___ Passage to read ___

Two systems sharing one query language. Explicit memory (an RDF-star triplestore, exact answers) plus
implicit memory (a transformer trained on the same triples, plausible answers). Generated facts
write back into the store as RDF-star annotations with propositionInferredFrom citation edges.
Loka started as Loka, a lean RDF-star triplestore with native vector indexing. Over time the purpose
shifted: the engine is now one half of a neuro-symbolic world-model engine. The other half is a small role-aware
transformer trained from scratch on the same triples (with English labels substituted for opaque QIDs/PIDs). Both
expose the same SPARQL+ interface. A query reaches both systems and the caller doesn't pick which one answered —
except via propositionInferredFrom RDF-star edges that thread every model-generated triple back to the
context that informed it. The engine retains the Loka name; the project as a whole is becoming Loka.
The loop is closed. Generated triples land in the store flagged propositionGenerated true.
The next training-corpus extraction's SPARQL-star FILTER excludes them, so the model never trains on its own output.
Inference can be re-run repeatedly to grow the citation graph without polluting the training distribution.
When the inference layer accepts a candidate (S, P) and emits a predicted object "X", it
writes a fixed-shape annotation block. The block's subject is the quoted generated triple. Its objects
include the metadata predicates plus one or more propositionInferredFrom edges whose object is
another quoted triple — a cited piece of context the prediction was conditioned on:
<S> <P> "X" .
<<S P "X">> prov:propositionGenerated "true"^^xsd:boolean .
<<S P "X">> prov:propositionGeneratedBy "wikidata_v5" .
<<S P "X">> prov:propositionConfidence "0.43"^^xsd:decimal .
<<S P "X">> prov:propositionInferredFrom <<S existing_p1 existing_o1>> .
<<S P "X">> prov:propositionInferredFrom <<S existing_p2 existing_o2>> .
...one per cited context triple (default 10)
prov: expands to http://loka.dev/provenance/. This whole namespace is reserved:
the world model never sees, proposes, or emits one of its predicates. Three independent guards enforce that — corpus
stripping at extraction time, candidate-predicate filtering during inference, and an emit-time guard before each primary
triple is written. Verbose names (propositionGeneratedFrom, not generatedFrom) make the rule
scannable by humans and collision-resistant against real-world predicates.

___ Data provided ___

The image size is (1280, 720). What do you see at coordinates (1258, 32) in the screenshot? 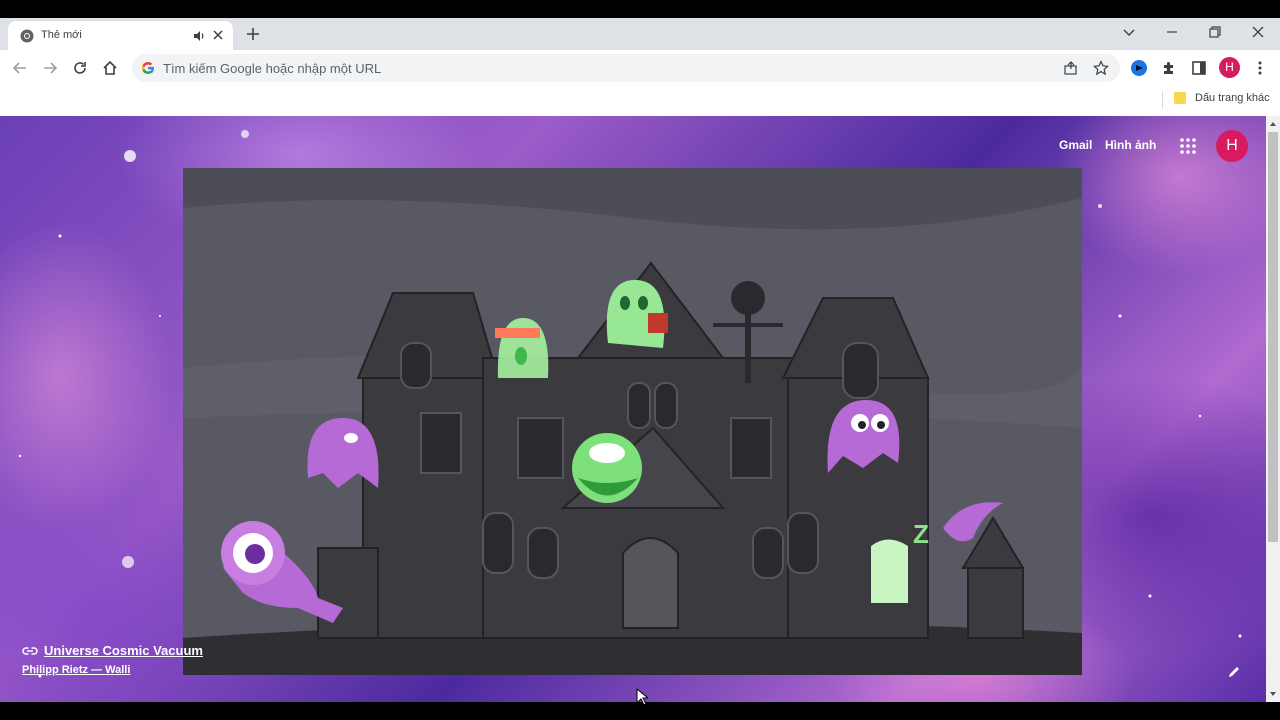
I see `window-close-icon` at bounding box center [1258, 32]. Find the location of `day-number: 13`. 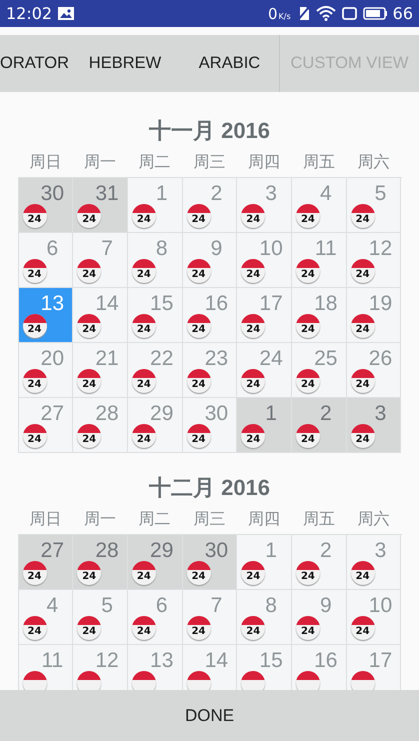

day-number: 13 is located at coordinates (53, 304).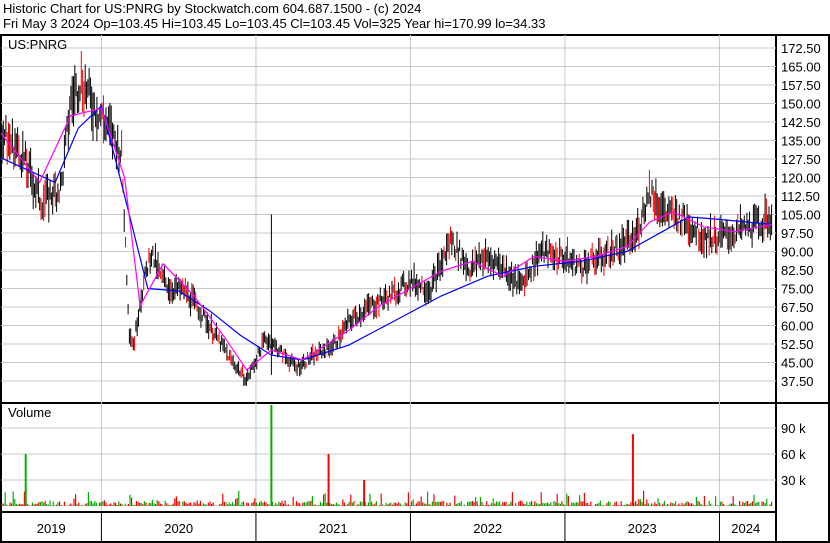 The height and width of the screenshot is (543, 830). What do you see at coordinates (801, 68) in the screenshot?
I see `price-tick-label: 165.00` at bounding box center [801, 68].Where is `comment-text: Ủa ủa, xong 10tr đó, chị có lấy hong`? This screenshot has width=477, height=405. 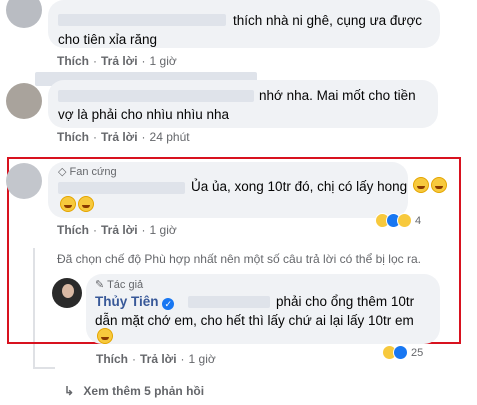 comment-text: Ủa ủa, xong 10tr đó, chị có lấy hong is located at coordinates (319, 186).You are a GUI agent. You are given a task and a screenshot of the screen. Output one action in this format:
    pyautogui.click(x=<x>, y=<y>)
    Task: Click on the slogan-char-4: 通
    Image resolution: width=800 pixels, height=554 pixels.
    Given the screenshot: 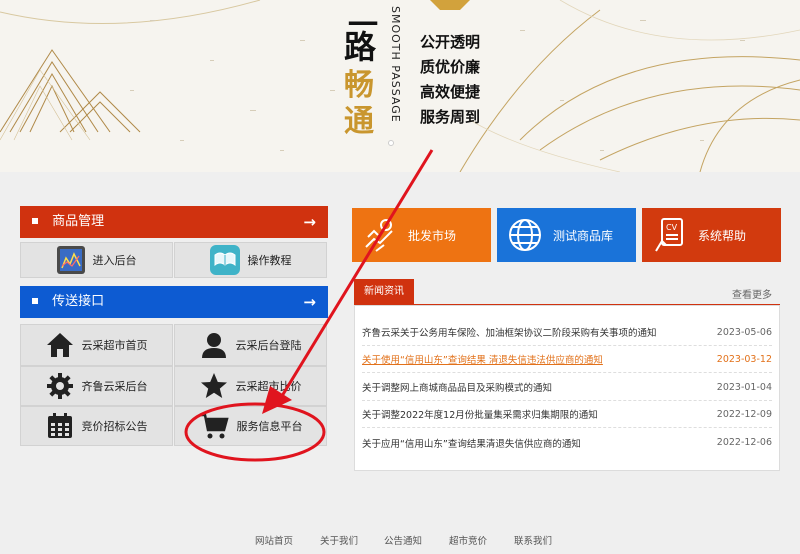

___
___ Data provided ___

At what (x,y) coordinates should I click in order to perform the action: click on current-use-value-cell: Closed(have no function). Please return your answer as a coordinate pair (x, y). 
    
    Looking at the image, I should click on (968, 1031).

___
___ Data provided ___

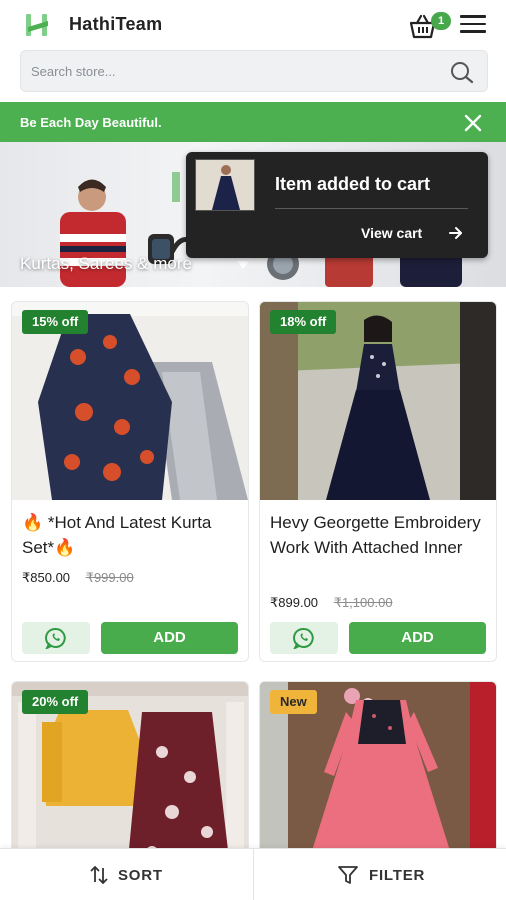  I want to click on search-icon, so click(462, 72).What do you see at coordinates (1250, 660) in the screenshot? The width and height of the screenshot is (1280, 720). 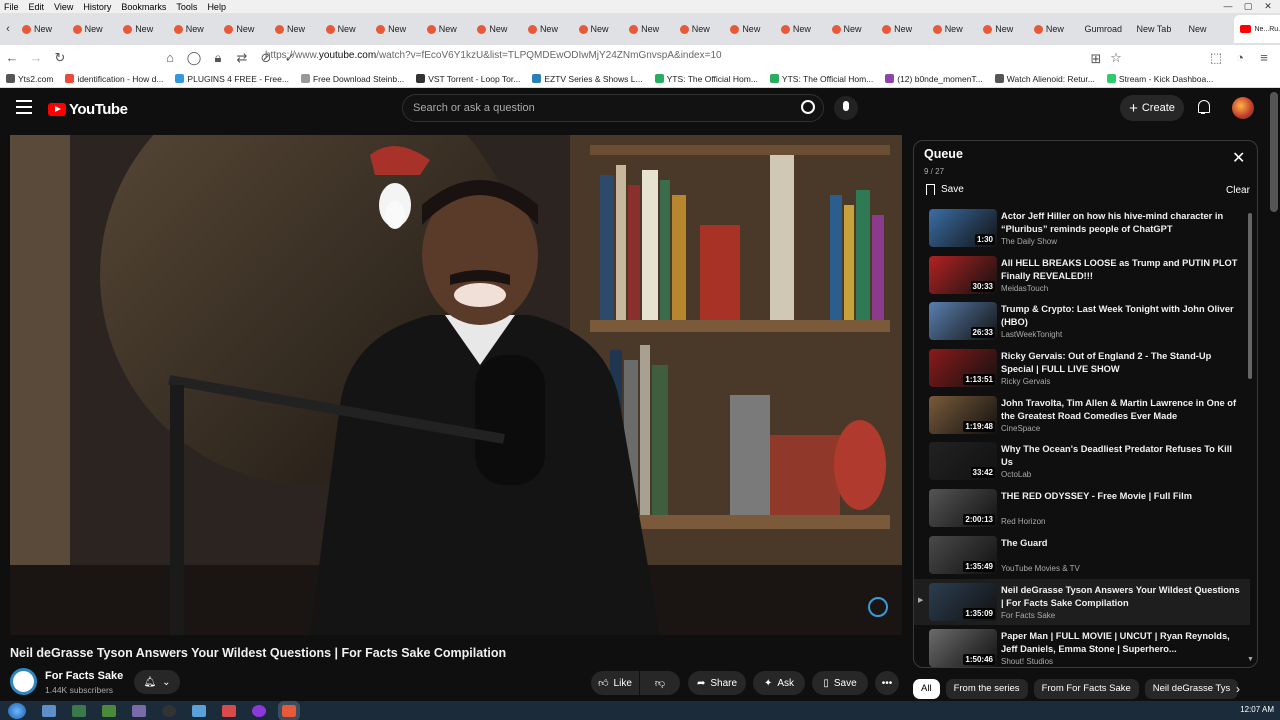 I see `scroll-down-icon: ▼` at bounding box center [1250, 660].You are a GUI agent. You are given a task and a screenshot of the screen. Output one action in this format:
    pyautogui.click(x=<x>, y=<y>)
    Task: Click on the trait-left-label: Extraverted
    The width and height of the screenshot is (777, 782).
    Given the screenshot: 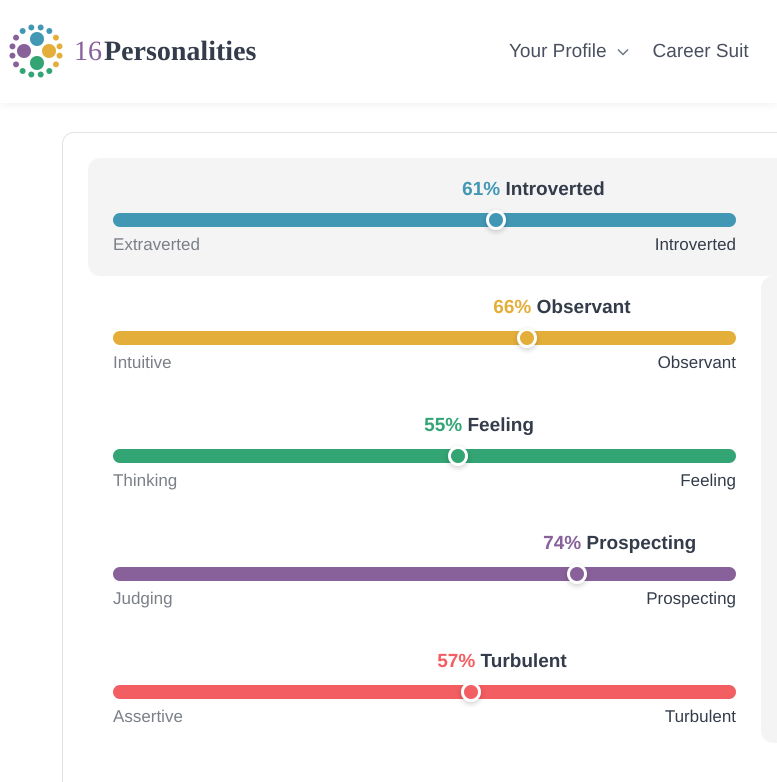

___

- _About this task_:
Answer these from the text on the world-model engine:
1. What flag do generated triples carry when they land in the store?
2. What does the prov: prefix expand to?
3. By default, how many cited context triples get a propositionInferredFrom edge?
The records were drawn from a separate source.

- _Response to the task_:
1. propositionGenerated true
2. http://loka.dev/provenance/
3. 10